Data listing |
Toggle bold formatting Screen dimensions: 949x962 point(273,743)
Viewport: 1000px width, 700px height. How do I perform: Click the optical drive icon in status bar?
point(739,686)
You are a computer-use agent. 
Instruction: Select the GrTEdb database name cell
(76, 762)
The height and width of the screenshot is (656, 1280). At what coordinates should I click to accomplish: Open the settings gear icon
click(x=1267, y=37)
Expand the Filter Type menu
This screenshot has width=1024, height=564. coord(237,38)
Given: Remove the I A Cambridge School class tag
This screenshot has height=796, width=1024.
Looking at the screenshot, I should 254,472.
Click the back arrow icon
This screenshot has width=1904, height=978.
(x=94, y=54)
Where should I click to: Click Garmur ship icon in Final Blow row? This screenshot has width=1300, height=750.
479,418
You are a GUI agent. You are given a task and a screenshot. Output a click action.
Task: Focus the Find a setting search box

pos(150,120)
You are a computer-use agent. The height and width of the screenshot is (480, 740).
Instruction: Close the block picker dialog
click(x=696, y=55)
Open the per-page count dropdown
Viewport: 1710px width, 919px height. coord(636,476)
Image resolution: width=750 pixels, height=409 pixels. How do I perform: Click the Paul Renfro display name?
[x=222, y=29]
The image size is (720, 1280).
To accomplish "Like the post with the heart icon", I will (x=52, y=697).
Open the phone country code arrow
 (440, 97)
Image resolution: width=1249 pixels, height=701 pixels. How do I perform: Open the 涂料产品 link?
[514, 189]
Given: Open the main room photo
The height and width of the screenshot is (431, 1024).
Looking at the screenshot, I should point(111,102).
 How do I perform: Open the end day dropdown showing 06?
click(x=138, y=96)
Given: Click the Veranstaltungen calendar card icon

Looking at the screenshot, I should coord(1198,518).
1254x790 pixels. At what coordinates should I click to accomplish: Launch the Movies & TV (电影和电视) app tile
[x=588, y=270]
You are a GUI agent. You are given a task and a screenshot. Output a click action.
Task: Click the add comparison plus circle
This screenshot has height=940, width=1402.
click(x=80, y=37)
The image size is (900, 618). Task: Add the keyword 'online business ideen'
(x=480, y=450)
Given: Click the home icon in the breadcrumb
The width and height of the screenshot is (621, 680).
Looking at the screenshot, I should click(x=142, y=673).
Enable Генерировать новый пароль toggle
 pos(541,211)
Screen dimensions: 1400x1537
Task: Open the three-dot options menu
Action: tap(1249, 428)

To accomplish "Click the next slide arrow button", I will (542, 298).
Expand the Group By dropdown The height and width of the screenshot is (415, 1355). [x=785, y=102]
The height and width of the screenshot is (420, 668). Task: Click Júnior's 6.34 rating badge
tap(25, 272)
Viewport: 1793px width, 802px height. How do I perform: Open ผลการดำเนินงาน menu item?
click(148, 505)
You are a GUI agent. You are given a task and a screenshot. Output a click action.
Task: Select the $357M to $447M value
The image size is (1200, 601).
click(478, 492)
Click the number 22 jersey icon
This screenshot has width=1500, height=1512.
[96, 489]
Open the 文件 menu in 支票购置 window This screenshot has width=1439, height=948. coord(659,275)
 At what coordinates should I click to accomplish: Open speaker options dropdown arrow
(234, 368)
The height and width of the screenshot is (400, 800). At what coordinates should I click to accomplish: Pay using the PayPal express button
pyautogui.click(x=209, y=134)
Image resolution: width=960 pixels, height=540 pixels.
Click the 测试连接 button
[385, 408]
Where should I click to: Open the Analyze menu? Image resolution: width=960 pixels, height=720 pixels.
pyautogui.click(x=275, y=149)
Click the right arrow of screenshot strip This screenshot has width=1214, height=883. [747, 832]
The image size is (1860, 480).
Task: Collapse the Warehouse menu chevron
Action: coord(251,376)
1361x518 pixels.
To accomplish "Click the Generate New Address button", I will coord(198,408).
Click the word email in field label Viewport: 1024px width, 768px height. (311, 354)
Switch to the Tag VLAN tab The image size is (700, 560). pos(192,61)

Task to carry out | Can you repeat, word for word, every line above from the one containing "The height and width of the screenshot is (656, 1280)." down to the one containing "You are a computer-use agent. The", including both?

Answer to this exercise |
The height and width of the screenshot is (656, 1280). At what coordinates should I click to accomplish: Open the settings gear icon
click(x=1267, y=37)
Expand the Filter Type menu
This screenshot has width=1024, height=564. coord(237,38)
Given: Remove the I A Cambridge School class tag
This screenshot has height=796, width=1024.
Looking at the screenshot, I should 254,472.
Click the back arrow icon
This screenshot has width=1904, height=978.
(x=94, y=54)
Where should I click to: Click Garmur ship icon in Final Blow row? This screenshot has width=1300, height=750.
479,418
You are a GUI agent. You are given a task and a screenshot. Output a click action.
Task: Focus the Find a setting search box

pos(150,120)
You are a computer-use agent. The height and width of the screenshot is (480, 740).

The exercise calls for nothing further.